Now for the perceived negatives and what I see as positives. Getting outdoors and healthy in natural surroundings is a natural consequence of having a smaller house, as cabin fever will soon force you outside. Being outside and enjoying the sun is great for your immune system, unlike living in a sterile, germ-free environment. Like a lot of couples that choose this life, they immerse themselves in lush greenery, often buying a large plot of land or building on a farming estate. I much prefer this 'small house, big backyard' attitude to the modern overcrowding of neighbourhoods frame of mind we find ourselves in now. When you overcrowd everyone into suburbs, natural spaces get choked to death and suffer as a result. Thus, consumerism is the enemy of nature, and minimalism is is not. Natural surrounding should be valued and not exploited. Such an outlook allows for greater self-sufficiency in cooking, exercising and social interaction (which can create intimacy instead of isolation), so you, your children and your community won't be under the influence of immoral people.

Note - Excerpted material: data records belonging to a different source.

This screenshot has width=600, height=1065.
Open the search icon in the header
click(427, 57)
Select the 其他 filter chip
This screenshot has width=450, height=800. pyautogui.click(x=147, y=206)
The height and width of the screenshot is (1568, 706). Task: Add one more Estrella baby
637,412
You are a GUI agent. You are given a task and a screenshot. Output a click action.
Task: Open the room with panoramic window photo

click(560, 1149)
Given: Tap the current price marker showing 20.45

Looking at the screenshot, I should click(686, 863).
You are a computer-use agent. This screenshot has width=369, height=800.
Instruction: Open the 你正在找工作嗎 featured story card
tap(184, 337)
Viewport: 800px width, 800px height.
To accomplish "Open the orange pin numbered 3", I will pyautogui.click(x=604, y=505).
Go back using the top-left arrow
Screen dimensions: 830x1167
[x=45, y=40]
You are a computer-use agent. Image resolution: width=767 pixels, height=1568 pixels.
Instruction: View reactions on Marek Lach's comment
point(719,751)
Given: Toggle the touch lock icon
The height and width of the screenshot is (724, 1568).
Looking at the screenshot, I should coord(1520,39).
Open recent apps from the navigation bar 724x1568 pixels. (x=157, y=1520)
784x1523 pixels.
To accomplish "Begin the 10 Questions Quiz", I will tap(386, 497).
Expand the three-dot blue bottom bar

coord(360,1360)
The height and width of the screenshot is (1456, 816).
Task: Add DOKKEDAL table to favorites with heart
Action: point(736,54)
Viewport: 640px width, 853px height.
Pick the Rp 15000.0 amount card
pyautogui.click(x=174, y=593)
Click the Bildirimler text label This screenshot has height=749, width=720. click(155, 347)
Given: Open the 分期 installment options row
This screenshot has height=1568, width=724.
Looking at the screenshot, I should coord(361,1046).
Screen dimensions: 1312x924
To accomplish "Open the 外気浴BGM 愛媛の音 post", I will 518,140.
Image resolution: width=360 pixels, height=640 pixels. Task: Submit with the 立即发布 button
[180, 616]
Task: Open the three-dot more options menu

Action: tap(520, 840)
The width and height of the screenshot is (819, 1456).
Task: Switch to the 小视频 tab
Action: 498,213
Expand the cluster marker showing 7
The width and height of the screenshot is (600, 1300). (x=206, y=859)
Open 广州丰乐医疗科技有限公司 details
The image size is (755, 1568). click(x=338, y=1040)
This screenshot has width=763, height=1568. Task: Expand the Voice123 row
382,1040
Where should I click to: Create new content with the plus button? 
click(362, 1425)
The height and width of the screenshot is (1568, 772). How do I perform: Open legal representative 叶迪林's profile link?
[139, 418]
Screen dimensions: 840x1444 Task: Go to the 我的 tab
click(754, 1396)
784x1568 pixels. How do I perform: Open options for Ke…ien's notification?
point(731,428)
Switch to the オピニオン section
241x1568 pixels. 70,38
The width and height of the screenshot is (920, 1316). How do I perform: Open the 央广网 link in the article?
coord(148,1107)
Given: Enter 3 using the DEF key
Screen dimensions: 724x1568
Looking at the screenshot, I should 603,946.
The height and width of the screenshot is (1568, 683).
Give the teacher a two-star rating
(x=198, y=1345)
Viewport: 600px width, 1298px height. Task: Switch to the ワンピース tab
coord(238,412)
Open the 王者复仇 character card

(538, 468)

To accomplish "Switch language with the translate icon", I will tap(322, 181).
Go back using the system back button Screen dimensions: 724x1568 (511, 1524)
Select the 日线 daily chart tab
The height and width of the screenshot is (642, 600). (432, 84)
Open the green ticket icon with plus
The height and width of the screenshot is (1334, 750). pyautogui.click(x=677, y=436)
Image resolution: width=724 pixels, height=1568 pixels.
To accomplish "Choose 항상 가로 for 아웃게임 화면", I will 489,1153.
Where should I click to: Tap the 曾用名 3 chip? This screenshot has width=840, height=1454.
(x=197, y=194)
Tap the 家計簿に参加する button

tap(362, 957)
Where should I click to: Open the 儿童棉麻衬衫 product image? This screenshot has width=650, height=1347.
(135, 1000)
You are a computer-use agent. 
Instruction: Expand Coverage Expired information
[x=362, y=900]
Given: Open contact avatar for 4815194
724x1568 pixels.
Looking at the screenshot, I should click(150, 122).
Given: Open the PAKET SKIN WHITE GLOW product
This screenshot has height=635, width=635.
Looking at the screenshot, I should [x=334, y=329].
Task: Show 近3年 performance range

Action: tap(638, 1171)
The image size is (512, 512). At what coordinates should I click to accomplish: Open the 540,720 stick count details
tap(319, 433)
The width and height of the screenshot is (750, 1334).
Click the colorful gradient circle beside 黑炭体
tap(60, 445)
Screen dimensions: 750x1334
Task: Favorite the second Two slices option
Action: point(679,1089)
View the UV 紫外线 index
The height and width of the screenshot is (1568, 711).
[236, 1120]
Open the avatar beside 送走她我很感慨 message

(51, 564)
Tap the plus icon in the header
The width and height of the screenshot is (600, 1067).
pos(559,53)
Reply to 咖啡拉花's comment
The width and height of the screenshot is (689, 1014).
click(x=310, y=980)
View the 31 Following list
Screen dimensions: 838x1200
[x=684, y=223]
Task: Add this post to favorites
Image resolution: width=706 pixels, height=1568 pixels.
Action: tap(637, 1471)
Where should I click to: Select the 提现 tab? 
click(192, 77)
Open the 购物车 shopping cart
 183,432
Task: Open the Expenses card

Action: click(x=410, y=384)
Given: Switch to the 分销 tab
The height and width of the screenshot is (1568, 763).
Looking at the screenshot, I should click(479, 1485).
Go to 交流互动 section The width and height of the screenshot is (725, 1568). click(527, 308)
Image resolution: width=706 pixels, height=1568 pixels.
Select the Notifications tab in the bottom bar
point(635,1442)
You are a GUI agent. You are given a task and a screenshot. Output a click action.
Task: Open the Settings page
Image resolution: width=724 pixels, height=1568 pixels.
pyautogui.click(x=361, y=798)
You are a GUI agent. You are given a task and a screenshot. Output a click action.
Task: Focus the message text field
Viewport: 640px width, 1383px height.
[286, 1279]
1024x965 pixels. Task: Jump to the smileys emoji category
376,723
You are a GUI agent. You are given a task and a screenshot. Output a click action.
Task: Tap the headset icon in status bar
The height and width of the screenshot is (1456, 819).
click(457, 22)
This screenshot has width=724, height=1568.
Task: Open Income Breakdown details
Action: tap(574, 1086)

When you have greater control of your lifestyle, you can more easily reject consumer society's ideas. You will have low bills, less escapism into short-lived pleasures, a stronger entrepreneurial spirit and learning more practical skills during the building of your home with your own labour, and reusing old materials for new purposes or organic resources that allow for better temperature control. Combining the natural aesthetics of the outdoors with smart building practices to create passive houses, for example, can allow anyone to live in a house which needs significantly reduced energy to heat or cool. If you wish to, you can also built it with a heritage or homestead design in mind, which further emphasises the rejection of consumer society and its pattern of houses losing their national heritage for the same designs repeated en masse, and pursuing overcrowding instead of beauty.
With solar panels and water tanks being so easy to access nowadays, and them being a much less energy intensive option, it would be insane to pay so much more money for energy bills, if you have the option to use them. In Australia, it is illegal to not have a rainwater catchment system, but in Colorado it used to be illegal to have one, which is strange as both regions have high levels of desertification. In the case of natural disasters, you'd be glad you didn't spend so much money on your home and have so many possessions. The rebuild and recovery would be less devastating and time consuming this way. This lifestyle is flexible enough for most people to pursue, especially for young men who wish to learn practical skills; building their own tiny house and living modestly would be an exceptional example of masculinity. With no wasted space in a good design and with enough ingenuity, you can fit an entire world in your own house. This means you can have better communication since there will be less escaping to hide away in your room, whilst still retaining the essentials.